**Text under study:**
Description
This course is relatively short and proposes a simple concept: we need to incorporate the contagion of narratives into our economic theory. You can think of narratives as stories that shape public beliefs, which in turn influence our decision-making. Understanding how people arrived at certain decisions in the past can aid our understanding of the economy today and improve our forecasts of the future.
Popular thinking heavily influences our answers to questions such as how much to invest, how much to spend or save, whether to go to college or take a certain job, and many more. Narrative economics is the study of the viral spread of popular narratives that affect economic behavior. I believe incorporating these ideas into our research must be done both to improve our ability to anticipate and prepare for economic events and help us structure economic institutions and policy. Until we better incorporate it into our methods of analysis and forecasting, we remain blind to a very real, very palpable, very important mechanism for economic change. Even in the dawning age of the Internet and artificial intelligence, so long as people remain ultimately in control, human narratives will matter. Maybe they will especially matter as the new technology exploits human weaknesses and creates new venues for narrative contagion. If we do not understand the epidemics of popular narratives, we cannot fully understand changes in the economy and in economic behavior.

**Assignment 1:**
Answer from the course description:
(a) What does the course propose incorporating into economic theory?
(b) How is narrative economics defined?
(c) What might new technology exploit?
**Assignment 2:**
Please transcribe the part of the course description between "Description" and "of the future.", inclusive.
The data that comes next is separate material, unrelated to the course description.

**Data to examine:**

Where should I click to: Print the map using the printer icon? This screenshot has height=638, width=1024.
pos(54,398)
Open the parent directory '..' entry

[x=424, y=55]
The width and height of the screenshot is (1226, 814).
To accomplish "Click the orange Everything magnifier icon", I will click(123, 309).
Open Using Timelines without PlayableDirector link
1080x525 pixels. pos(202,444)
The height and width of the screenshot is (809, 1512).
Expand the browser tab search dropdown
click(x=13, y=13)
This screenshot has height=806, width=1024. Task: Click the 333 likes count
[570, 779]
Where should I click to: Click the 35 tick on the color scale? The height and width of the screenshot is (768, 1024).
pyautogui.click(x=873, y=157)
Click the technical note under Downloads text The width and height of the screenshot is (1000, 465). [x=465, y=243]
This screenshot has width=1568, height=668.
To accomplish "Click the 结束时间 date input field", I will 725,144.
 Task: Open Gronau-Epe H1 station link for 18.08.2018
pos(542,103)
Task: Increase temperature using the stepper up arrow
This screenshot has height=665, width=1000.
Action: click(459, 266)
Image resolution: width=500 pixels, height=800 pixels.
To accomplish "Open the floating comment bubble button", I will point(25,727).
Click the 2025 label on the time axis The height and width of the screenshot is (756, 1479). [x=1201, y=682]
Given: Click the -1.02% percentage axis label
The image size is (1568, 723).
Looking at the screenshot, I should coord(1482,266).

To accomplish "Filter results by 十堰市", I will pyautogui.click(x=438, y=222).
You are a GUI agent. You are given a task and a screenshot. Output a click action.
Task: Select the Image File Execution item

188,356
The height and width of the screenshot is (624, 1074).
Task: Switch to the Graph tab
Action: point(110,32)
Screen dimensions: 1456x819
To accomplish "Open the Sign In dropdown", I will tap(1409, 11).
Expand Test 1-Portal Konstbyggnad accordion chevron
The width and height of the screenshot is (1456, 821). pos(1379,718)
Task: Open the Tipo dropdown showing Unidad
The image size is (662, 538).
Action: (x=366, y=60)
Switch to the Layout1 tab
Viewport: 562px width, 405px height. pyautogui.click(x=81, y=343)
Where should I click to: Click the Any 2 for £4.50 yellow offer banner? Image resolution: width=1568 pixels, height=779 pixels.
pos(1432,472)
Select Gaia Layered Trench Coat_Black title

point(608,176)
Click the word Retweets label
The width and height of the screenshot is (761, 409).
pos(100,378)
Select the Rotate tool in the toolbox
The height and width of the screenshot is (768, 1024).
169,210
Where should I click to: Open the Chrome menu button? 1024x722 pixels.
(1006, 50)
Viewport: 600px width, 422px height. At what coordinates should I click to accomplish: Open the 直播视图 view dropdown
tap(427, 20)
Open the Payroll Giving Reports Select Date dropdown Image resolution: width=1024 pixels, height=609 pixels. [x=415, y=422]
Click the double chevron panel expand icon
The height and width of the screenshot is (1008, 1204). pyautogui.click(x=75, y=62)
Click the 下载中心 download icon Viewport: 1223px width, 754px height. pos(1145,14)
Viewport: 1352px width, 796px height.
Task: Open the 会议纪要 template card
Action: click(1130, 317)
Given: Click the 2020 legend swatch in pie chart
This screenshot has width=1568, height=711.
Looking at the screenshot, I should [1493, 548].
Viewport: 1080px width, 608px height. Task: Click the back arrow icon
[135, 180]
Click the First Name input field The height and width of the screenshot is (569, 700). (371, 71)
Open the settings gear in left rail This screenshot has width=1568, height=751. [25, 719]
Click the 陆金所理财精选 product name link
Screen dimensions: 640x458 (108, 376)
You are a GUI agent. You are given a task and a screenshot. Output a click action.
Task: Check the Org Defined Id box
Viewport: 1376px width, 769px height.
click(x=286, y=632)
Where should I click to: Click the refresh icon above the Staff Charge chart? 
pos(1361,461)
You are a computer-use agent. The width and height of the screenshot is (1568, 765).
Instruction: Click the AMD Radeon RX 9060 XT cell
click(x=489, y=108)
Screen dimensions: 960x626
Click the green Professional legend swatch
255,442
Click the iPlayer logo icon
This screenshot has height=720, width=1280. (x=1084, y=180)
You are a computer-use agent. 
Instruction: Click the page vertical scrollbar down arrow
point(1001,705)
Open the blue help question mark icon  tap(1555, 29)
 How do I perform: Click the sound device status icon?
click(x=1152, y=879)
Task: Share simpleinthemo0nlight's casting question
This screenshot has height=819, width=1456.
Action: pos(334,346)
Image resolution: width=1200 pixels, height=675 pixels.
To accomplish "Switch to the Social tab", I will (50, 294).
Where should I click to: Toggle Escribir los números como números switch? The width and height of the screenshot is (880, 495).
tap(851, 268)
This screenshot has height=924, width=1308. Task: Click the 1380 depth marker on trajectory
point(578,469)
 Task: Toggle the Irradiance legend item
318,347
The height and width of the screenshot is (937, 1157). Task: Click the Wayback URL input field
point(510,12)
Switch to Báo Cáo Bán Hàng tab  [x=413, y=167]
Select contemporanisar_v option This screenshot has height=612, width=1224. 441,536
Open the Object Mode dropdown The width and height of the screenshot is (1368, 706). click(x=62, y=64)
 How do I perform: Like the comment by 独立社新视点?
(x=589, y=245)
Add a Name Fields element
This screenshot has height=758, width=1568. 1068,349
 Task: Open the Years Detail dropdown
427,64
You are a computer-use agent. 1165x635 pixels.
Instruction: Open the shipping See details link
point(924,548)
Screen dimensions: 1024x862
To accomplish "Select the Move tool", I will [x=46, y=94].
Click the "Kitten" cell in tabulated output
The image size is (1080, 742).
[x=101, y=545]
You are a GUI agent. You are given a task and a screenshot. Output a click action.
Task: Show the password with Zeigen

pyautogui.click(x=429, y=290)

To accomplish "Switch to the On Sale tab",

**Result 1:**
(a) The contagion of narratives.
(b) As the study of the viral spread of popular narratives that affect economic behavior.
(c) Human weaknesses.

**Result 2:**
Description
This course is relatively short and proposes a simple concept: we need to incorporate the contagion of narratives into our economic theory. You can think of narratives as stories that shape public beliefs, which in turn influence our decision-making. Understanding how people arrived at certain decisions in the past can aid our understanding of the economy today and improve our forecasts of the future.